Serbia is on the path to recovery, according to the Commission’s Spring 2017 European Economic Forecast. However, the reality for Serbians is still tough, despite 3.6% growth and a public debt predicted to fall under 70% GDP in 2018. EURACTIV Serbia reports.
GDP growth in Serbia increased to 2.8% in 2016, at the fastest pace since 2008, and is set to increase to 3.2% in 2017 and 3.6% next year. The Forecast revises upwards projections of Serbian growth in 2017 and 2018 by 0.2 and 0.3 percentage points respectively.
Fiscal reforms are bearing fruit, with 2018 set to mark important milestones in this regard: A fall in the public debt to under 70% and a small fiscal surplus of 0.3%.
The growth is set to be a result of heightened consumer spending.
“Continued gains in employment and higher income, in particular in the private sector, together with increasing consumer lending and the preservation of the overall macroeconomic stability should underpin the envisaged strong rebound in household consumption,” the Forecast says.
The European Commission states that Serbia’s exposure to capital flow reversals and a divergence in monetary policies of major central banks, as well as geopolitical changes including in the region, are threats. Domestically, risks include the pace of economic reforms and maintaining a proper policy mix for growth.
Following a period of lower than targeted inflation, Serbia will see its consumer price index rise from 1.1% to 3.4% in 2017 and 3.5% in 2018.
Path to prosperity lagging
While the Serbian government has been repeatedly applauded for reforms leading to fiscal consolidation and enabling growth, recently published statistics tell a very different story about the tough reality still faced by Serbia’s citizenry.
As published by the Serbian statistical office last month, the average net revenue of Serbian households in 2016 amounted to 59,624 dinar (RSD), or €485 a month according to the general exchange rate for 2016.
Coupled with government data on consumer spending, it appears that Serbian households are missing an additional 8,000 dinars (€64) needed to provide a decent standard of living.

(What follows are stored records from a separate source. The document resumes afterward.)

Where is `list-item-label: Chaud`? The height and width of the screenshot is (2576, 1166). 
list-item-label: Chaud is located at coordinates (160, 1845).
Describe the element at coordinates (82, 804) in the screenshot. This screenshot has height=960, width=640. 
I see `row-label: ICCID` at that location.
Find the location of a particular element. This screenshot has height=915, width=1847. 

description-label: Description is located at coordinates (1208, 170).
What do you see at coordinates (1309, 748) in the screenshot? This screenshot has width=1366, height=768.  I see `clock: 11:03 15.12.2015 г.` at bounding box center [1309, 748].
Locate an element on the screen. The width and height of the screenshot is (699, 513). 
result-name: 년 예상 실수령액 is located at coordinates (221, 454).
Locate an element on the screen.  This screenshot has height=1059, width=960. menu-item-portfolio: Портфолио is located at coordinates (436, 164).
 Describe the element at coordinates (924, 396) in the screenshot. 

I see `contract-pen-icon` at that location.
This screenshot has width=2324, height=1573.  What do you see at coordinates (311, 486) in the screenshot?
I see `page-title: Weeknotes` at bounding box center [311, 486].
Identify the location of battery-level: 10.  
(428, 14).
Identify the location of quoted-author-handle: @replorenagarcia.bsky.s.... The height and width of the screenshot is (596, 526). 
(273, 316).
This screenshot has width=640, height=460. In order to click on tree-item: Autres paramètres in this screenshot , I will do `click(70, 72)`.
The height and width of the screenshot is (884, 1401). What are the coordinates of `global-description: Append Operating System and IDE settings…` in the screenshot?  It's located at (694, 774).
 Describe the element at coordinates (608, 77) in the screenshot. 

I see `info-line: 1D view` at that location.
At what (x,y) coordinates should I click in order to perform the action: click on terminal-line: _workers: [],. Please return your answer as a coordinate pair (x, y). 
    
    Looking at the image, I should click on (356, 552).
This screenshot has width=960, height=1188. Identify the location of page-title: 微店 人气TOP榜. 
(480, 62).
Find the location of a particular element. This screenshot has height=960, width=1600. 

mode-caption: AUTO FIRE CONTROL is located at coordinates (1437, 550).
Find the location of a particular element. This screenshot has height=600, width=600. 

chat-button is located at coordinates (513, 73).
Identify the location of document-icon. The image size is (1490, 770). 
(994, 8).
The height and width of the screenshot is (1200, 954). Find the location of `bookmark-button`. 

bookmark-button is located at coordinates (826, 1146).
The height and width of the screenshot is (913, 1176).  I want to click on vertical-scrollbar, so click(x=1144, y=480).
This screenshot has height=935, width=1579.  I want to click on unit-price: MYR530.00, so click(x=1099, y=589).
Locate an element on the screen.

Reports of poverty and social inequality show that the lion’s share of personal spending goes to food and soft drinks (34.9%), and housing, water and fuel (16.7%).
One in four Serbians is at risk of poverty (25.5%), which in Serbia means living with a monthly income of 27,748 RSD (€225) for a three-member household.
Data on material deprivation shows that 62.8% of Serbs live in households unable to cover expenses for a weeklong holiday away, one in two cannot cover an unexpected expense of 10,000 RSD (€88), while one in five cannot afford meat or its vegetarian substitute every other day.
Despite the better labour market dynamics praised by the European Commission, the unemployment rate remains high, with a projected 13.1% this year and 11% in 2018.
The general feeling in Serbia is that the job market doesn’t provide enough opportunities. Median salary data isn’t published in Serbia, and while the average net salary is 47,814 RSD (€386), it is widely believed that it is much lower.